Australian Football Harmony Cup
- Sport: Australian rules football
- Country: Host: Australia
- Most recent champions: Samoa
- Website: Official website

= Australian Football Harmony Cup =

The Australian Football Harmony Cup is an amateur Australian rules football competition featuring teams drawn from Melbourne's migrant communities. The tournament is coordinated by Australian Football International.
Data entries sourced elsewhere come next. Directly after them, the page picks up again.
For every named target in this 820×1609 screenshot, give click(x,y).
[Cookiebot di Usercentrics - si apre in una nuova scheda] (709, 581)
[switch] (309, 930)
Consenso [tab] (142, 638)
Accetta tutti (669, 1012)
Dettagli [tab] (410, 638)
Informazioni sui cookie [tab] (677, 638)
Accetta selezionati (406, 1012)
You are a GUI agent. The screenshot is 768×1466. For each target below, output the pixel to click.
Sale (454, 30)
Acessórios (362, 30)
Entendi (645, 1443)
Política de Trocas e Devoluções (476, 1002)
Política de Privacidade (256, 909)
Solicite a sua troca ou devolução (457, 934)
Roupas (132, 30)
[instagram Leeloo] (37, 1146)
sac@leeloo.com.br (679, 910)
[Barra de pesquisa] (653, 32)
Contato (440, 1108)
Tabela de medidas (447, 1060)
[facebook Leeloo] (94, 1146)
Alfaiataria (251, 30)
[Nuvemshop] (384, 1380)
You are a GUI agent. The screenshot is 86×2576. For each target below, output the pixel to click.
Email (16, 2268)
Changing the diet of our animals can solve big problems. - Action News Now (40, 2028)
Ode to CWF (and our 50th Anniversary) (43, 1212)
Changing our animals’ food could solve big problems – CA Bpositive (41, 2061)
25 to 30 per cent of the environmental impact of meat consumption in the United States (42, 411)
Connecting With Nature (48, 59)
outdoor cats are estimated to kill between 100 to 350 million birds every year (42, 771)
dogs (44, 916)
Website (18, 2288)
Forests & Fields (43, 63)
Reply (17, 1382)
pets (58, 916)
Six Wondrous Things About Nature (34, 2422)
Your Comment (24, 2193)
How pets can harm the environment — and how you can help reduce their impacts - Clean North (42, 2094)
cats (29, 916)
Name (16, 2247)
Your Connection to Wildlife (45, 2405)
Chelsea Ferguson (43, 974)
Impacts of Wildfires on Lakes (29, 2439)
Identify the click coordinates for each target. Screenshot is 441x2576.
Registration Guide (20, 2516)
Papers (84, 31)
It was first held in 2004 in Melbourne around National Harmony Day.

==Background==
Australian Football is also known for a high participation rate amongst migrants, particularly amongst Europeans. Many such players reach the highest levels and some like Ron Barassi, Stephen Silvagni, Robert DiPierdomenico and Alex Jesaulenko are legends of the game. Some Australian Football League clubs, such as Carlton are renowned for the high number of players of Mediterranean origin.

==Teams==
The Harmony Cup has included teams representing multicultural communities from Albania, Chile, Croatia, Israel, Ireland, Greece, Italy, Lebanon, Malta, Macedonia, Netherlands, New Zealand, Poland, Samoa, South Sudan, Spain, Switzerland, Tonga, Wales, Vietnam and Turkey. A side drawn from the Melbourne Aboriginal community has also competed at the Harmony Cup. Teams under the banner of "United Nations", "Team Harmony" and "Team Africa" have also competed at the Harmony Cup.

| Teams |
|---|
| ALB Albania |
| CHI Chile |
| CRO Croatia |
| GRE Greece |
| IRE Ireland |
| ISR Israel |
| ITA Italy |
| LBN Lebanon |
| MLT Malta |
| MKD Macedonia |
| NED Netherlands |
| POL Poland |
| SAM Samoa |
| SSD South Sudan |
| ESP Spain |
| SUI Switzerland |
| TGA Tonga |
| WAL Wales |
| VIE Vietnam |
| TUR Turkey |

==History==
The first Harmony Cup was held in 2004 at Skinner Reserve, Braybrook in 2004, with Israel 8.9 (57) defeating Samoa 1.0 (6) in the Grand Final.

The 2005 Harmony Cup was won by Greece 5.5 (35) over Turkey 3.3 (21) in front of a crowd of 2,300 at Optus Oval in Carlton, Melbourne.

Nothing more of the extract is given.